Sam nodded.
"I don't know's I care 'bout it," he said indifferently, but Michael saw that he intended to come.
"Well, after the kids have gone, I won't keep them late you know, I wonder if you'd like to bring some of the fellows in to see this?"
Michael glanced around the room.
"I've some pictures of alligators I have a fancy they might like to see. I'll bring them down if you say so."
"Sure!" said Sam trying to hide his pleasure.
"Then to-morrow morning I'm going to let that little woman that lives in the cellar under Aunt Sally's room, bring her sewing here and work all day. She makes buttonholes in vests. It's so dark in her room she can't see and she's almost ruined her eyes working by candle light."
"She'll mess it all up!" grumbled Sam; "an' she might let other folks in an' they'd pinch the picters an' the posy."
"No, she won't do that. I've talked to her about it. The room is to be hers for the day, and she's to keep it looking just as nice as it did when she found it. She'll only bring her work over, and go home for her dinner. She's to keep the fire going so it will be warm at night, and she's to try it for a day and see how it goes. I think she'll keep her promise. We'll try her anyway."
Sam nodded as to a superior officer who nevertheless was awfully foolish.
"Mebbe!" he said.
"Sam, do you think it would be nice to bring Aunt Sally over now a few minutes?"
"No," said Sam shortly, "she's too dirty. She'd put her fingers on de wall first thing--"
"But Sam, I think she ought to come. And she ought to come first. She's the one that helped me find you--"
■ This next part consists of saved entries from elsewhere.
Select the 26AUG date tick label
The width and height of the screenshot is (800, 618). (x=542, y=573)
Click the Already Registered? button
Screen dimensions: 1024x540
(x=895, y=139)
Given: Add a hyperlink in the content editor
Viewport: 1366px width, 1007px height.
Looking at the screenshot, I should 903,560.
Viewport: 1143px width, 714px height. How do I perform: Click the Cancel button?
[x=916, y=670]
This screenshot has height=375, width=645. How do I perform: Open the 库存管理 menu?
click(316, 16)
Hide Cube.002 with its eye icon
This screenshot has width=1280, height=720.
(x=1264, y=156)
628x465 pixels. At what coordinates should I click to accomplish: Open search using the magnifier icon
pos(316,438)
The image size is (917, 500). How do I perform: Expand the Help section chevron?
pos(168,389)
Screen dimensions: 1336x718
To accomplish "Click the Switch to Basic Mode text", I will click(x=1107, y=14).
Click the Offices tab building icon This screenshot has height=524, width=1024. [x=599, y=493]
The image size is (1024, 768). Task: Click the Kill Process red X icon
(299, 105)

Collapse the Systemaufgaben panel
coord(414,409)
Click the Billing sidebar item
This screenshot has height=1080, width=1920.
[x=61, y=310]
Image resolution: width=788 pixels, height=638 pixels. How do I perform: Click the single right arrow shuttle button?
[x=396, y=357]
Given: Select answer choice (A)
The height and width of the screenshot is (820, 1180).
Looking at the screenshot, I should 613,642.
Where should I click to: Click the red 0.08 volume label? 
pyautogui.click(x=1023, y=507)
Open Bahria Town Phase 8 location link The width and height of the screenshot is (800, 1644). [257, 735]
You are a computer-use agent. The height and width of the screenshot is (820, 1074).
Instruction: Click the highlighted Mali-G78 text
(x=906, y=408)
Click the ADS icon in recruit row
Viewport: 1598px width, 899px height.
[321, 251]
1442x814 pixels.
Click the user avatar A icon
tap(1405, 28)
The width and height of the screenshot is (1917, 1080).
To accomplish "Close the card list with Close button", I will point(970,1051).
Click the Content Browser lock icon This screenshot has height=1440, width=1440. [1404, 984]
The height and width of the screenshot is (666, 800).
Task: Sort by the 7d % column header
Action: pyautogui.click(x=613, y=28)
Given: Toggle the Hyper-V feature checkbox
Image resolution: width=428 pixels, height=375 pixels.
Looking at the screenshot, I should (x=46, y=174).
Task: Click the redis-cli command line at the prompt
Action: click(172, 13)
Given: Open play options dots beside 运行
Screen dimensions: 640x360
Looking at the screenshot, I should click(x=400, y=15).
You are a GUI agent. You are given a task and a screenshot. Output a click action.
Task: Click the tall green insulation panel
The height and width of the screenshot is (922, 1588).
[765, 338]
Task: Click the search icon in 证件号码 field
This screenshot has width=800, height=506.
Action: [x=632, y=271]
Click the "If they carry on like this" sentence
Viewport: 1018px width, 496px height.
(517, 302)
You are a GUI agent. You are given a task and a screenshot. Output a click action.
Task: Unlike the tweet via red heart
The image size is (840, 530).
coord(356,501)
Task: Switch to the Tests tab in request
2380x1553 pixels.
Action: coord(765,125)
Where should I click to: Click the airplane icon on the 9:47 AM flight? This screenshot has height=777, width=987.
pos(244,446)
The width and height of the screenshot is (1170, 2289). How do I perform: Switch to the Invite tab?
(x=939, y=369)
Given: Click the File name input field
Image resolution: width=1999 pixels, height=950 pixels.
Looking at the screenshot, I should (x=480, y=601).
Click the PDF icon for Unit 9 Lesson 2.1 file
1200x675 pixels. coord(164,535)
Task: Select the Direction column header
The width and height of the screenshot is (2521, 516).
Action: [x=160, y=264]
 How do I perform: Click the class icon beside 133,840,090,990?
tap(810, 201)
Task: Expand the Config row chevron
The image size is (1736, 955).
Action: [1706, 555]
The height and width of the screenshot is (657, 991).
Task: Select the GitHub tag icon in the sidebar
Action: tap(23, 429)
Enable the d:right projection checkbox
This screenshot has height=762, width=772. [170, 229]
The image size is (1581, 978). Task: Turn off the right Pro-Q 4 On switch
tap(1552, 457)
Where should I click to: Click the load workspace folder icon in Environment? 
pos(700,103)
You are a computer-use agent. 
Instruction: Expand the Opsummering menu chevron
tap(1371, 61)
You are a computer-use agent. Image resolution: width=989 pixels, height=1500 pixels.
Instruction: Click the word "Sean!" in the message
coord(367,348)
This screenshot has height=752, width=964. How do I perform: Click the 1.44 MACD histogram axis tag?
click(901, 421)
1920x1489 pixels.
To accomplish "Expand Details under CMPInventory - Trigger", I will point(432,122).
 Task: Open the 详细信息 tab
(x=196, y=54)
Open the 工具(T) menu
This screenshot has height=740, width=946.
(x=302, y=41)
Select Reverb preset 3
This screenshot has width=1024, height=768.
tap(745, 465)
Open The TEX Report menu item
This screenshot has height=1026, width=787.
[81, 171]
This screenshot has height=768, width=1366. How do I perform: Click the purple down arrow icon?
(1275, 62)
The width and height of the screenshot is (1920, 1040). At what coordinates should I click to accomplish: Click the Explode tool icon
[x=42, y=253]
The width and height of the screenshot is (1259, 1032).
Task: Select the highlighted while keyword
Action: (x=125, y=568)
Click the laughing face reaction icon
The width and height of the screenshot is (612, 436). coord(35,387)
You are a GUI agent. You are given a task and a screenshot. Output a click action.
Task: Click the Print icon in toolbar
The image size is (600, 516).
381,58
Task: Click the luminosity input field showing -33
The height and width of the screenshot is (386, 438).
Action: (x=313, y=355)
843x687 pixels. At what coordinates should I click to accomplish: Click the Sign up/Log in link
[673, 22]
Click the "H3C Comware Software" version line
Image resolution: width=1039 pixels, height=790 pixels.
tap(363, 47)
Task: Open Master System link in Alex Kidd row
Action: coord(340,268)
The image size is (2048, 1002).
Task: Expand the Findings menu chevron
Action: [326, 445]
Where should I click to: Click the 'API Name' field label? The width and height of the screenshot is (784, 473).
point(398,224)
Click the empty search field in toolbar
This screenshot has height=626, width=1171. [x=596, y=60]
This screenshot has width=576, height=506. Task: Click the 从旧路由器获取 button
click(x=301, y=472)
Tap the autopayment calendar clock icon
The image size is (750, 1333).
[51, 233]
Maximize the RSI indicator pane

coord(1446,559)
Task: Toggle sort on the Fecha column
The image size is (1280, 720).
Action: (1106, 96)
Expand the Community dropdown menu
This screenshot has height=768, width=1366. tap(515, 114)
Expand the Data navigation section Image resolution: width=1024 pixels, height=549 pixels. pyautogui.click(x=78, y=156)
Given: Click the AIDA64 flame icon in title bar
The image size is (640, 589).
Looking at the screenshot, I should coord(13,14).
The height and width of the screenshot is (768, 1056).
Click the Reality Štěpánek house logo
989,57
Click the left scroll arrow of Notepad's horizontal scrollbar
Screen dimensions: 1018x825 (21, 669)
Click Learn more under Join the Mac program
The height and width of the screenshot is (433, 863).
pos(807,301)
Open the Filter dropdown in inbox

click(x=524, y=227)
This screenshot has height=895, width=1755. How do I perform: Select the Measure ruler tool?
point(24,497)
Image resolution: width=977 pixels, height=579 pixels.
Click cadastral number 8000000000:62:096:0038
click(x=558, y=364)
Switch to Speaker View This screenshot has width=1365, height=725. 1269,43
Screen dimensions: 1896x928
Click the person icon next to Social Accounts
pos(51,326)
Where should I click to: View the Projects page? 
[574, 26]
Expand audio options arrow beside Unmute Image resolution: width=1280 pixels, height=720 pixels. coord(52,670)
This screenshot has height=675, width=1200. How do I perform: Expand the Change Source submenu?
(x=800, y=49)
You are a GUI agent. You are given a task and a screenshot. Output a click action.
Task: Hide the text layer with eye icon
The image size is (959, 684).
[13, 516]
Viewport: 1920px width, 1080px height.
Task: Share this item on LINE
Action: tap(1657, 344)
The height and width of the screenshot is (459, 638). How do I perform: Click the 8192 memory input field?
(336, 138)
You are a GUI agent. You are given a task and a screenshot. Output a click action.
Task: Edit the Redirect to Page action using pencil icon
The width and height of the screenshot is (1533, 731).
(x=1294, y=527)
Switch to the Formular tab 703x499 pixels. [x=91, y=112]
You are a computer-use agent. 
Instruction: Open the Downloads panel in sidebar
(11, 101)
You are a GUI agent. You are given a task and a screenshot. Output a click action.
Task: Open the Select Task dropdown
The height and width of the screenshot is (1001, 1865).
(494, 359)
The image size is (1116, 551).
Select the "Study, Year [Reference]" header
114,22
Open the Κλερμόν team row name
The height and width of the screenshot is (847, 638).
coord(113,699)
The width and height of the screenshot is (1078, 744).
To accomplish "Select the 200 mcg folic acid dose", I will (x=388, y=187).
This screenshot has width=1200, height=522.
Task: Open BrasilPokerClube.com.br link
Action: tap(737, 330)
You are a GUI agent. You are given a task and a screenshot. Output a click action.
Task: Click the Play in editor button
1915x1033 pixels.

Sam looked sharply at Michael and wondered if he suspected how long that same Aunt Sally had frustrated his efforts to find his friends.
"We could tell her not to touch things, perhaps--"
"Wal, you lemme tell her. Here! I'll go fix her up an' bring her now." And Sam hurried out of the room.
Michael waited, and in a few minutes Sam returned with Aunt Sally. But it was a transformed Aunt Sally. Her face had been painfully scrubbed in a circle out as far as her ears, and her scraggy gray hair was twisted in a tight knot at the back of her neck. Her hands were several shades cleaner than Michael had ever seen them before, and her shoes were tied. She wore a small three-cornered plaid shawl over her shoulders and entered cautiously as if half afraid to come. Her hands were clasped high across her breast. She had evidently been severely threatened against touching anything.